--- BEGIN SUPPLIED MATERIAL ---

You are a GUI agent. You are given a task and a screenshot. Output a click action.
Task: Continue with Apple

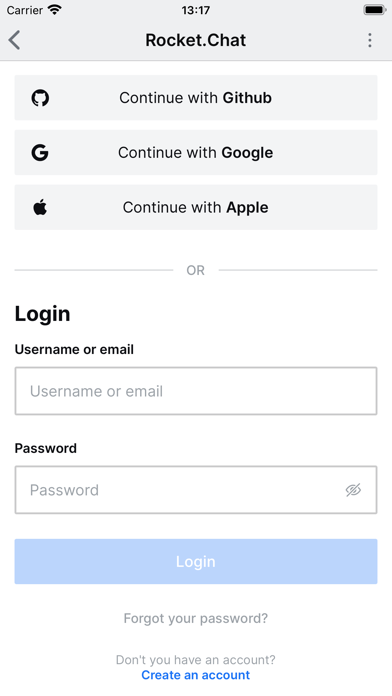[x=196, y=207]
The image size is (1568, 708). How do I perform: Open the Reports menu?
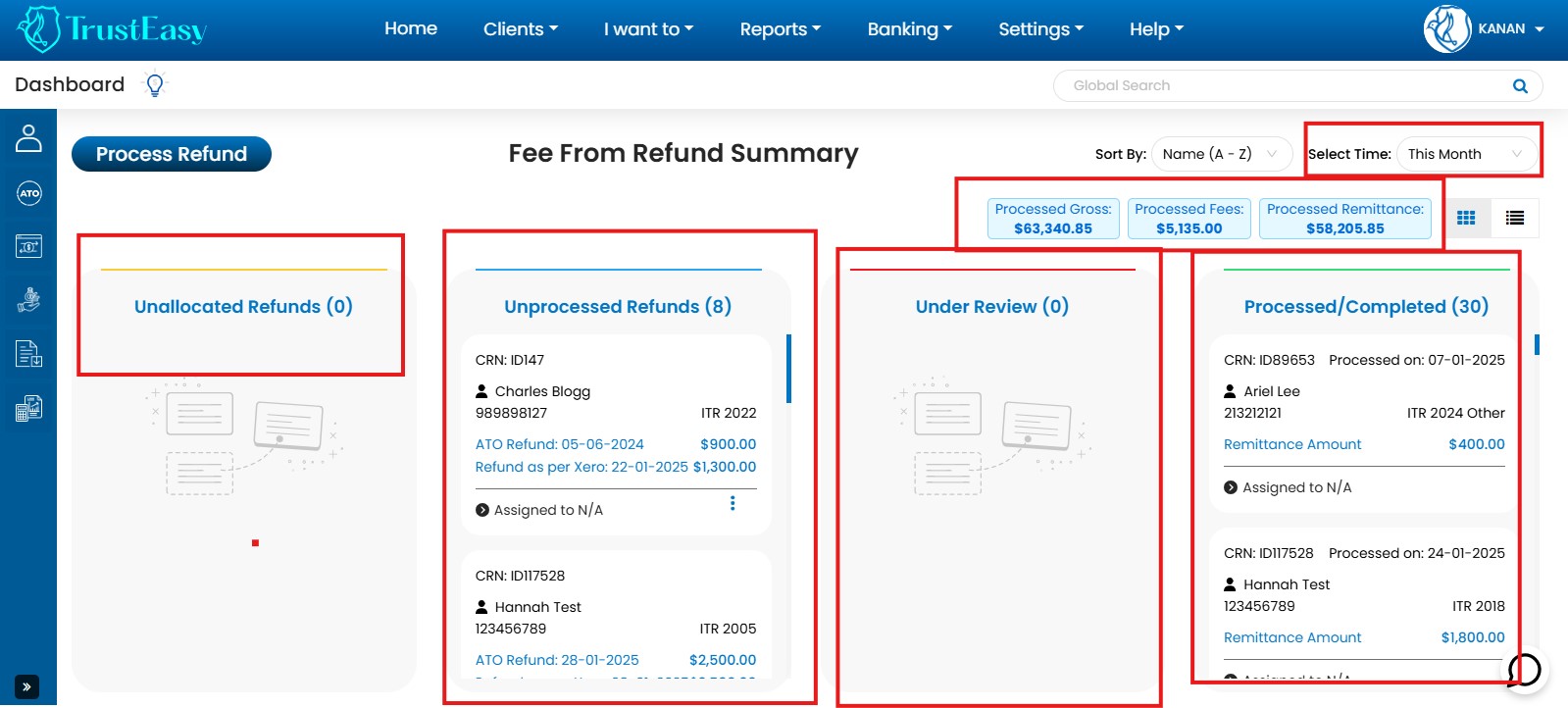780,29
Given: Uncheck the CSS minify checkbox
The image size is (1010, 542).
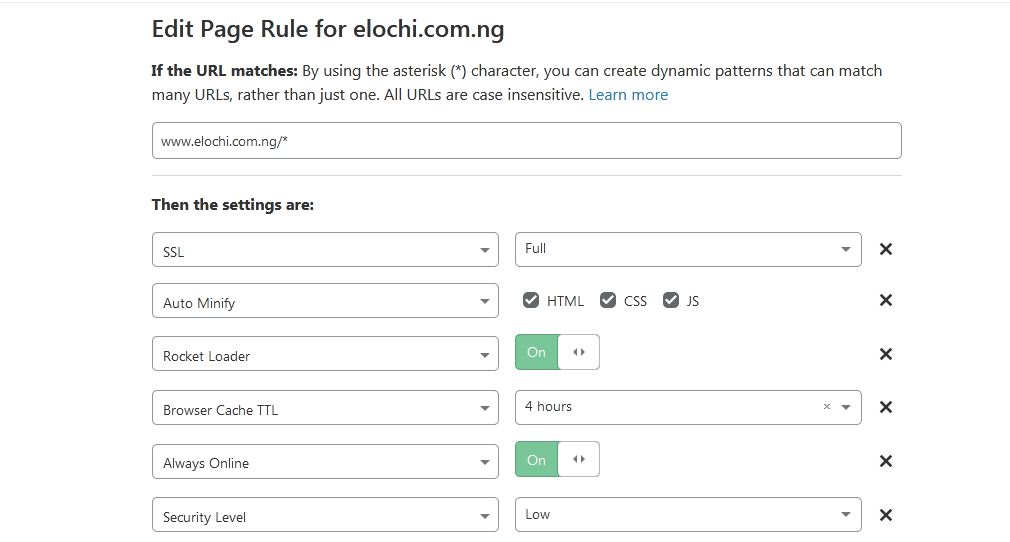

--- END SUPPLIED MATERIAL ---

- _TASK INSTRUCTIONS_: Present every line of the records above as a numbered list, skipping any blank lines and leaving the pictures out.

- _FINISHED EXERCISE_:
1. You are a GUI agent. You are given a task and a screenshot. Output a click action.
2. Task: Continue with Apple
3. [x=196, y=207]
4. The image size is (1568, 708). How do I perform: Open the Reports menu?
5. 780,29
6. Given: Uncheck the CSS minify checkbox
7. The image size is (1010, 542).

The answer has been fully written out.